No one reads documentation
It’s the year 2017 and people use apps for everything; no one reads documentation. The job of a technical writer has been replaced by an icon on a mobile device. Yet for many companies, documentation is still necessary to fulfil specific legal and safety requirements. Technical writers still strive to create consistent and usable documentation out of professional pride – documentation which no one reads.
Reading habits have changed for numerous reasons: some people are more discerning and only read what has been highly endorsed by others; others are less discerning and want “snackable content” that they can consume quickly and while on the go. It has become harder to capture readers’ attention because social conventions have an enormous impact on how people consume information. Technology coupled with modern lifestyles has led to fundamental changes in the relationship between writers and readers as well as within writing professions.
People read novels (sometimes)
Technology has also led to a decline in the purchase of printed media but is not to blame completely for the decline in overall reading; E-book sales have also flattened. The publishing industry in general is struggling. Documentation is a necessary by-product; it might be packaged as part of a product, but product users would rarely expect or be expected to pay for the documentation. By contrast, a novel is a product by and large written for commercial reasons and promoted to make money. For this reason, in a world where anyone can instantly publish their own book, publishers are eager to assert their relevance by discovering the next big bestsellers.
A bestseller formula
Studies show that algorithms can predict whether a manuscript will become a bestseller with astonishing accuracy. Plot, theme, and topicality influence the popularity of a book; however, the data analysed by the algorithms also has a strong focus on linguistic aspects such as style, rhythm, structure, and choice of words. When asked by The Guardian if plot is more important than style, Matthew L Jockers, co-author of The Bestseller Code, responded with an unequivocal “No” adding that “If your style is no good, no one will read it.”.

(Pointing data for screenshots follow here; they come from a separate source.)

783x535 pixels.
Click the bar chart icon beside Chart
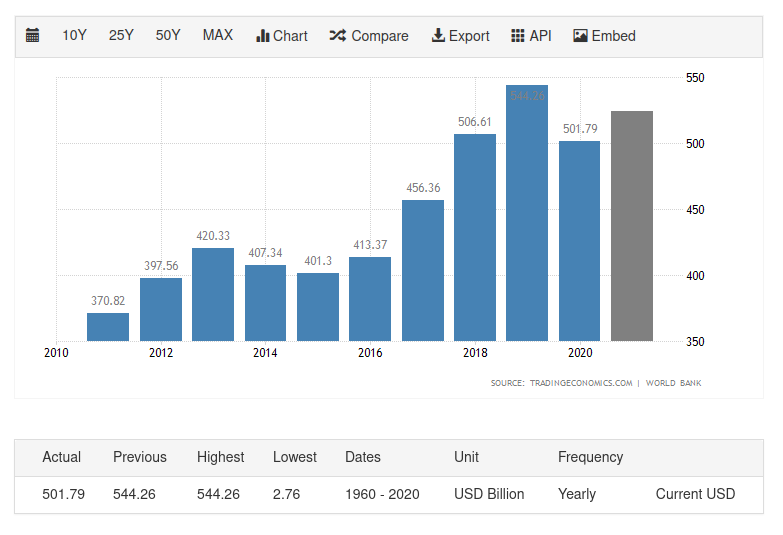click(263, 36)
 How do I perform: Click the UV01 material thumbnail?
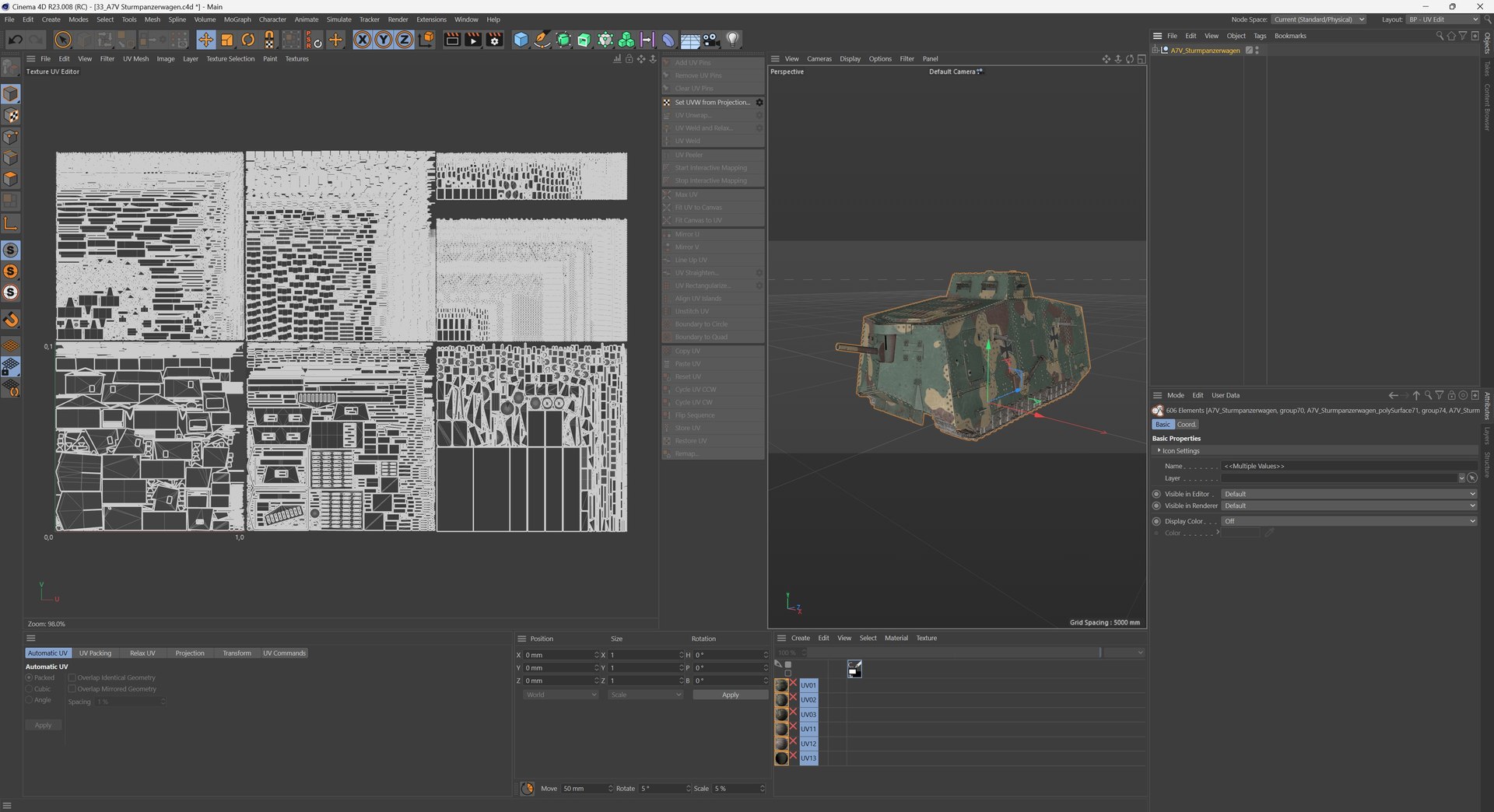[x=782, y=685]
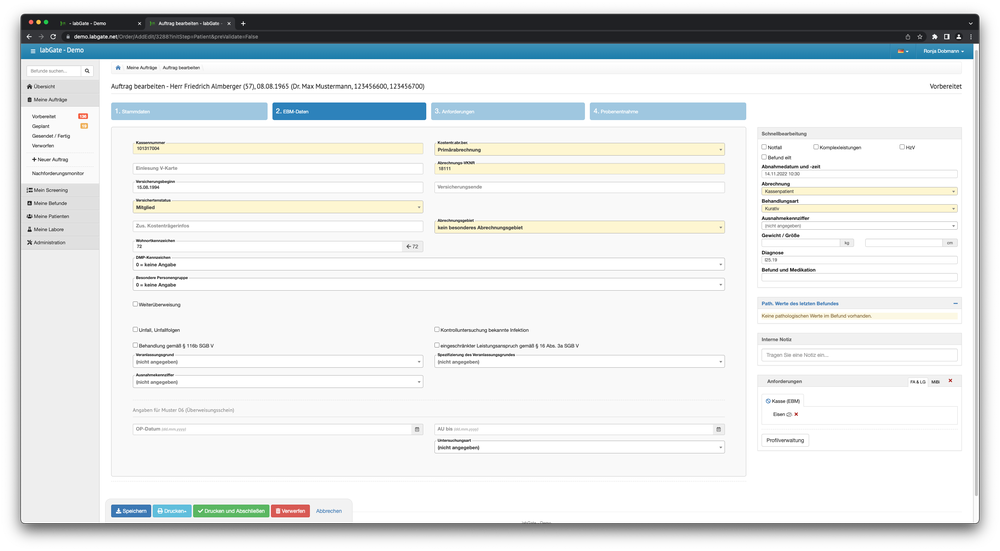The width and height of the screenshot is (1000, 551).
Task: Open Meine Patienten in the sidebar
Action: pyautogui.click(x=50, y=216)
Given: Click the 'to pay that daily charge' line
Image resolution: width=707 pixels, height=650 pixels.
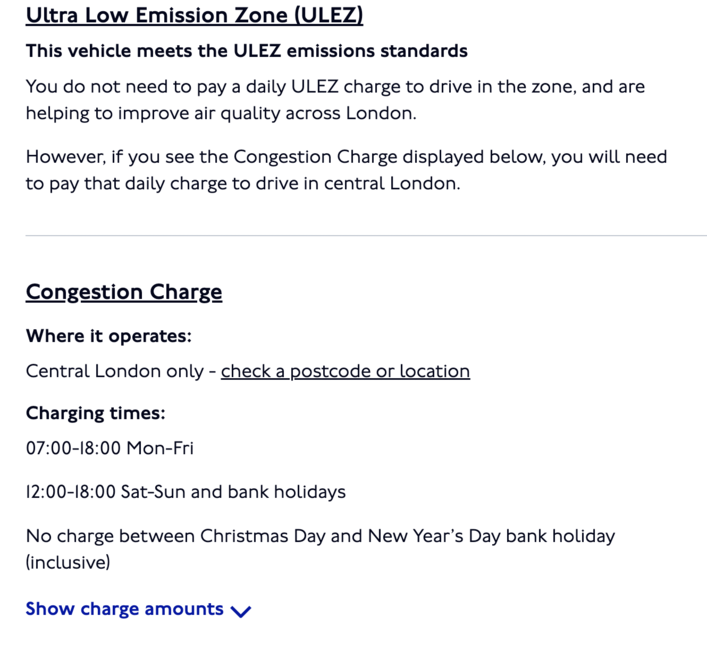Looking at the screenshot, I should pos(243,184).
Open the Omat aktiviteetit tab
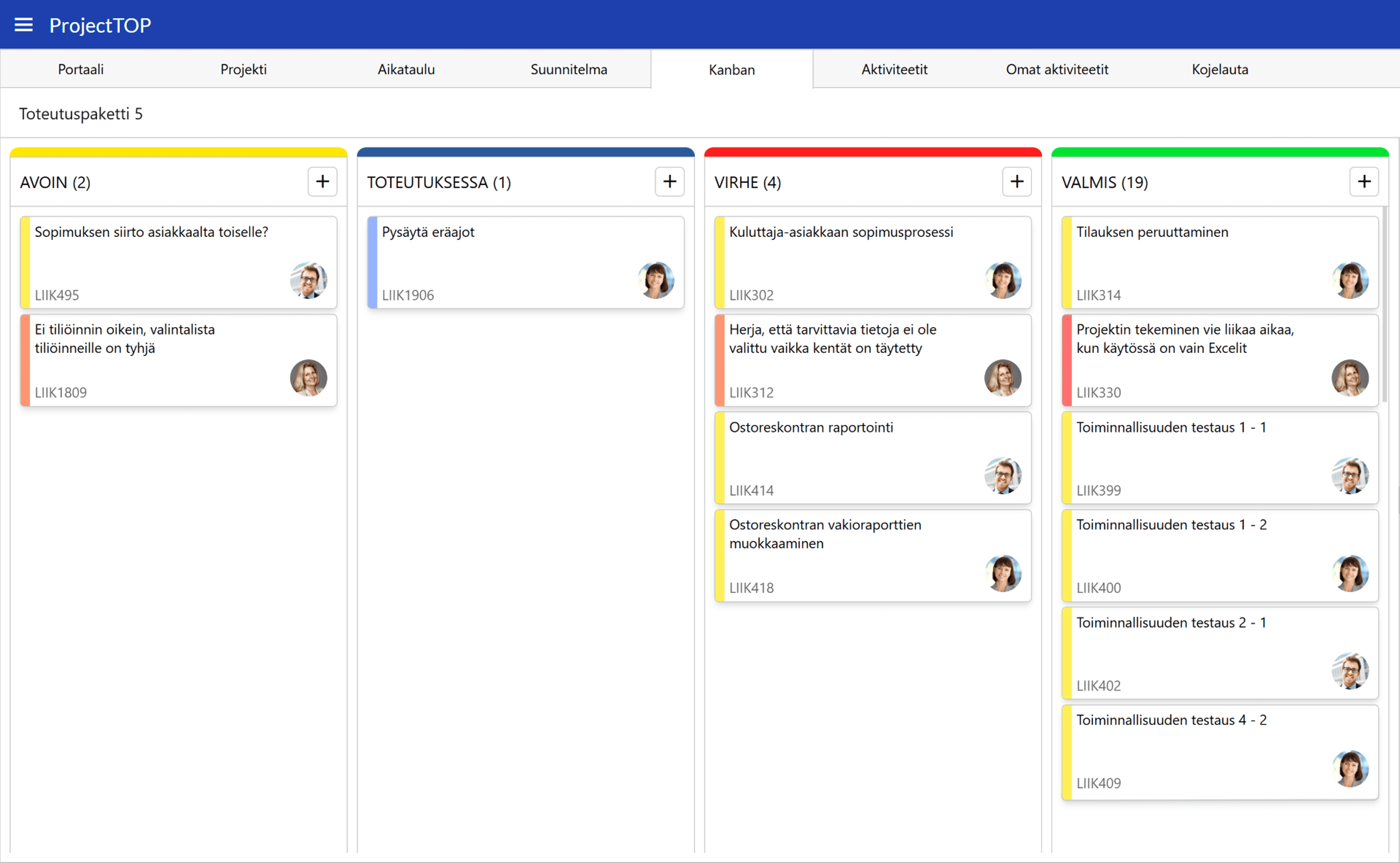This screenshot has height=863, width=1400. tap(1056, 69)
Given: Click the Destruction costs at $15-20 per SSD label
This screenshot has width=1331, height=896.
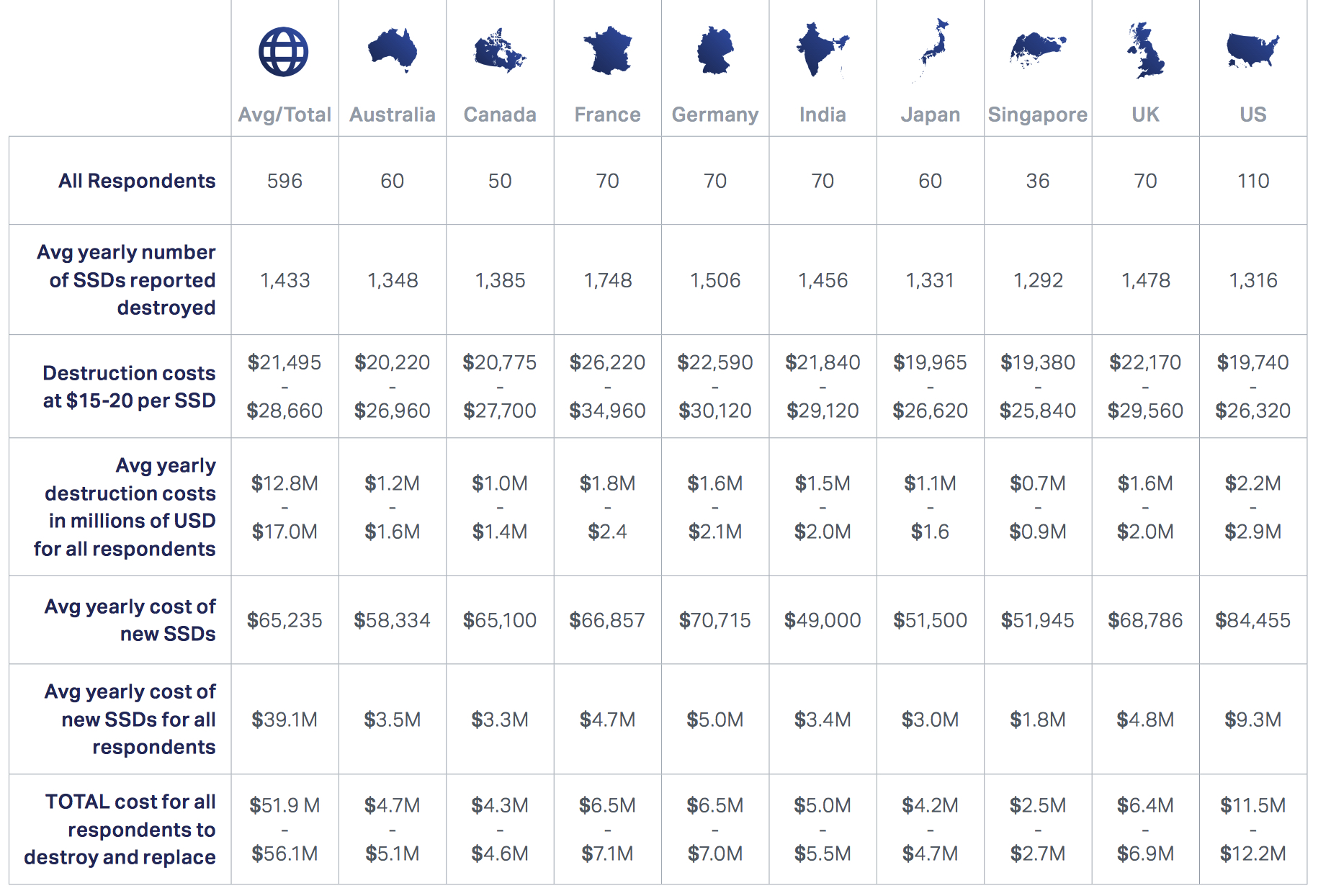Looking at the screenshot, I should coord(129,387).
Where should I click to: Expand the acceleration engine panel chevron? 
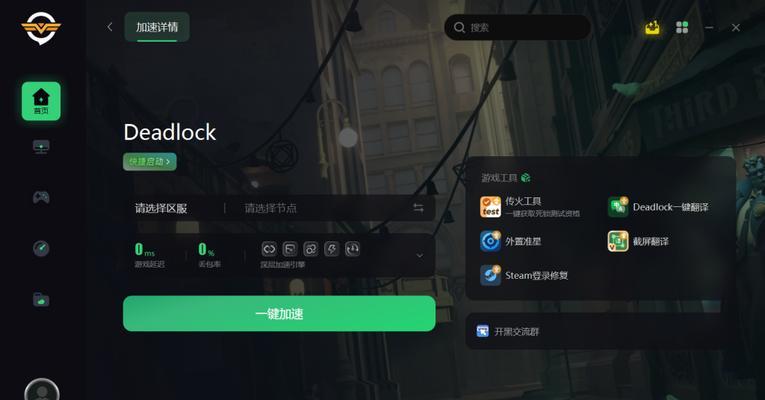[419, 256]
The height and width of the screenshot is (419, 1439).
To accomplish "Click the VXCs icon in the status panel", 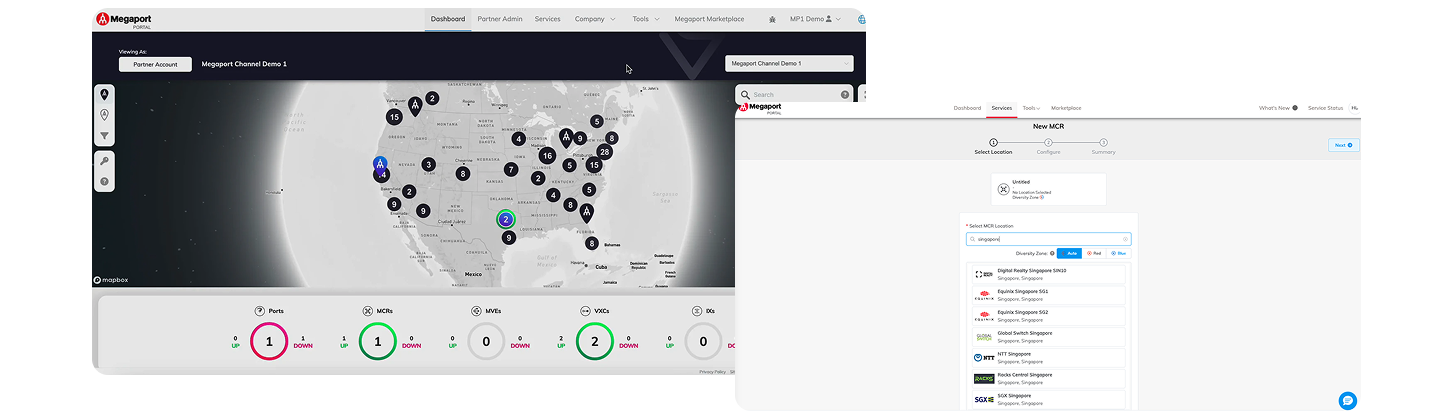I will point(585,311).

It has taken a machine to reveal through quantitative analysis of text that stylistic strategy and linguistic style play a significant role in the success of a novel. Yet even though these findings resonate with technical writers, the bestselling technical writer is and will remain an oxymoron.
The tide has turned
The quality of the text (the language) is the metric by which readers implicitly or explicitly measure the quality of the documentation and, in some cases, also the quality of the product it describes. Text is still the mostly widely used medium of the Internet and forms the basis of other media. Text can be compared, chunked and recompiled in different combinations, revised, structured, summarized, labelled. And text can also be processed by algorithms and used as data to train a machine to do the job of a technical writer.
Technical Writing vs. Machine Learning
If a machine can accurately pick out the bestsellers from 20,000 novels written over a period of 30 years, then the natural conclusion is that algorithms and, one day, an AI will write documentation. The question is only when. New Scientist predicts that a machine will be able to write a bestselling book by 2049; however, many experts are quick to point out that while algorithms help to gain insights into data, an algorithm or a program can only learn based on data fed to it by a human, unless it is a self-learning AI.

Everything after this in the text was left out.